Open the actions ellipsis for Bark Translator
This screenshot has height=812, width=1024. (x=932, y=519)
---
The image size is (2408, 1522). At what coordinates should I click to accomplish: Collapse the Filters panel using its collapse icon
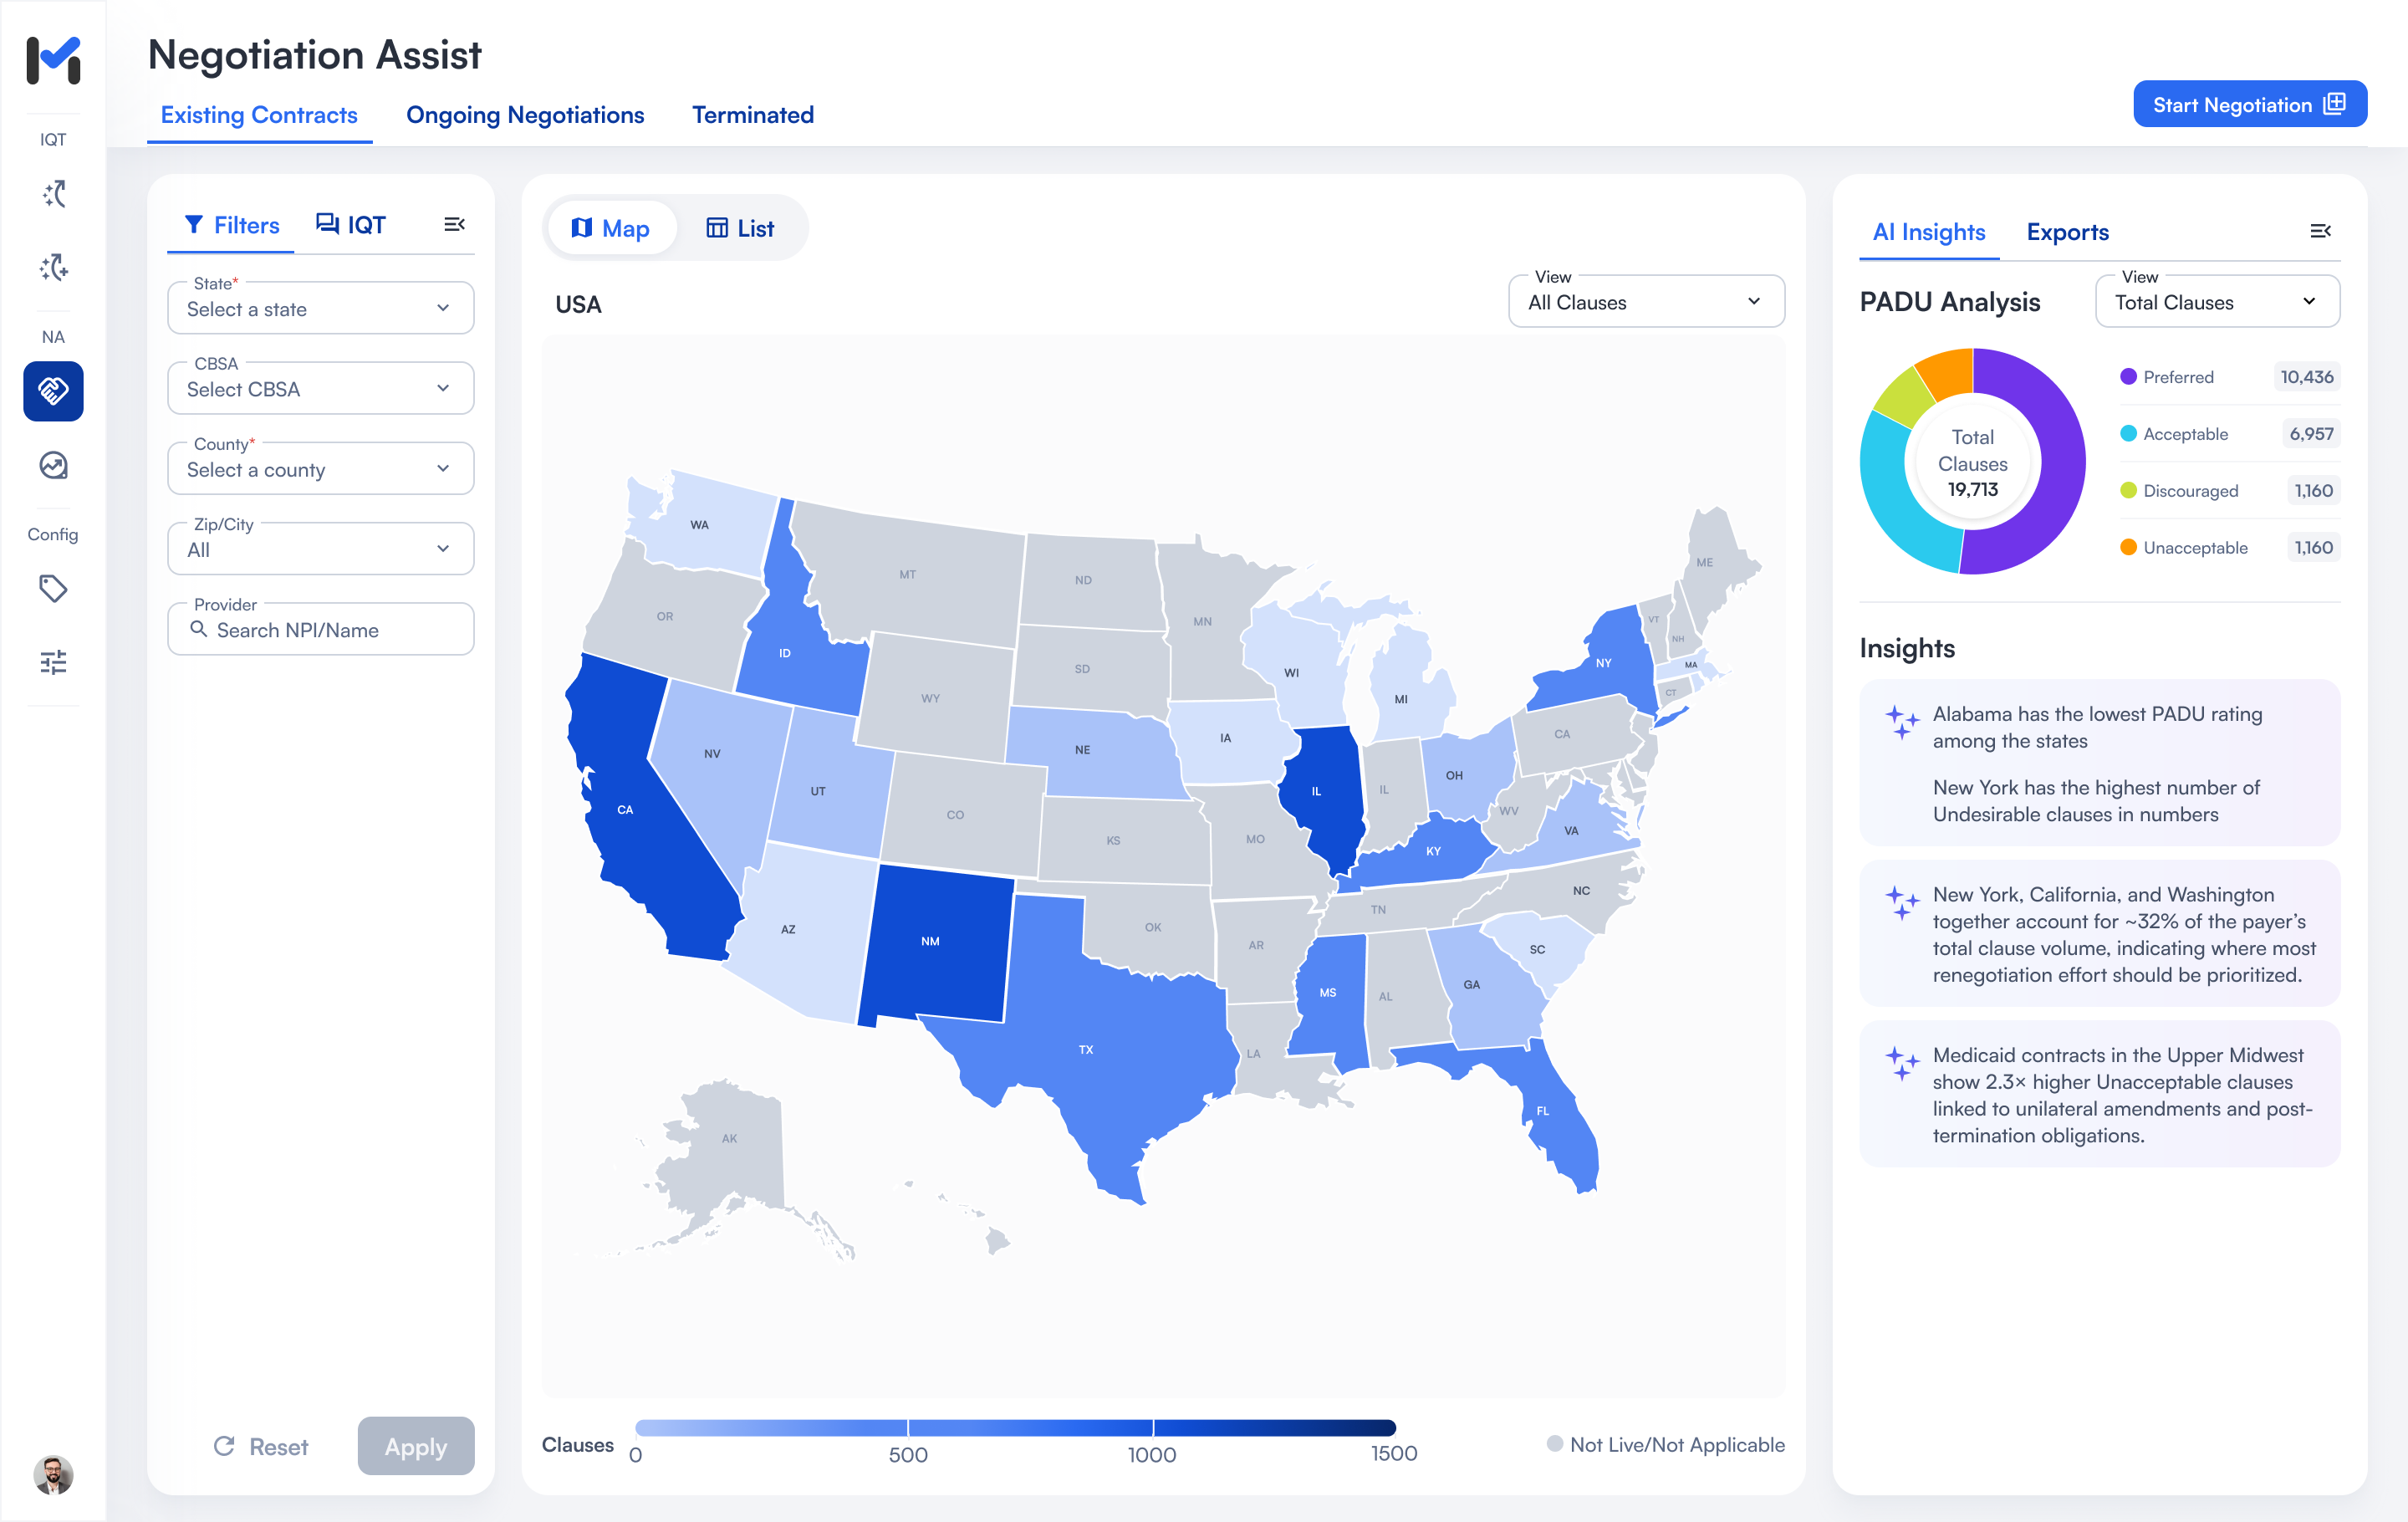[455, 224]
* * *
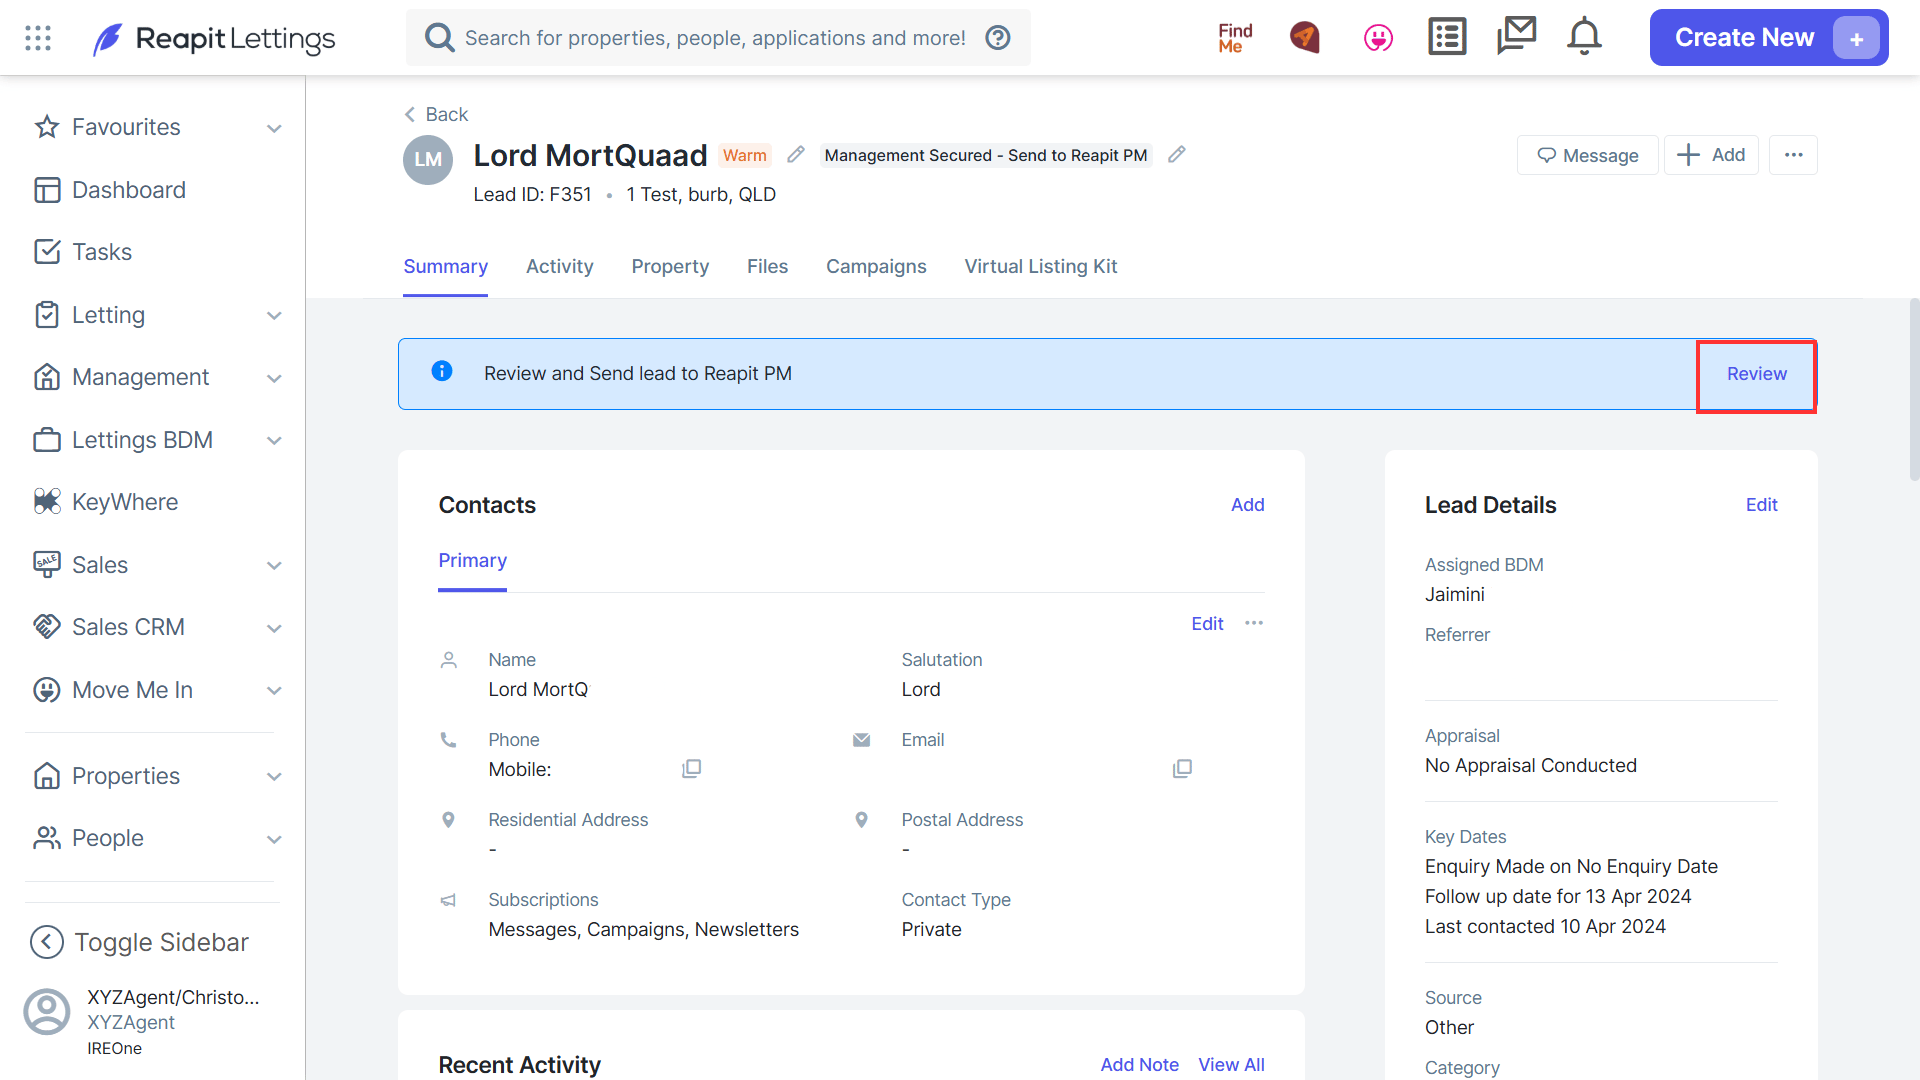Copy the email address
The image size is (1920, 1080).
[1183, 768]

◆ What you need to do
Please write out again, unchanged, the part of the rows that opens with the line containing "Copy the email address" and closes with the line containing "[1183, 768]", both of those lines included. Leave the pictures out of your answer.

◆ The result
Copy the email address
The image size is (1920, 1080).
[1183, 768]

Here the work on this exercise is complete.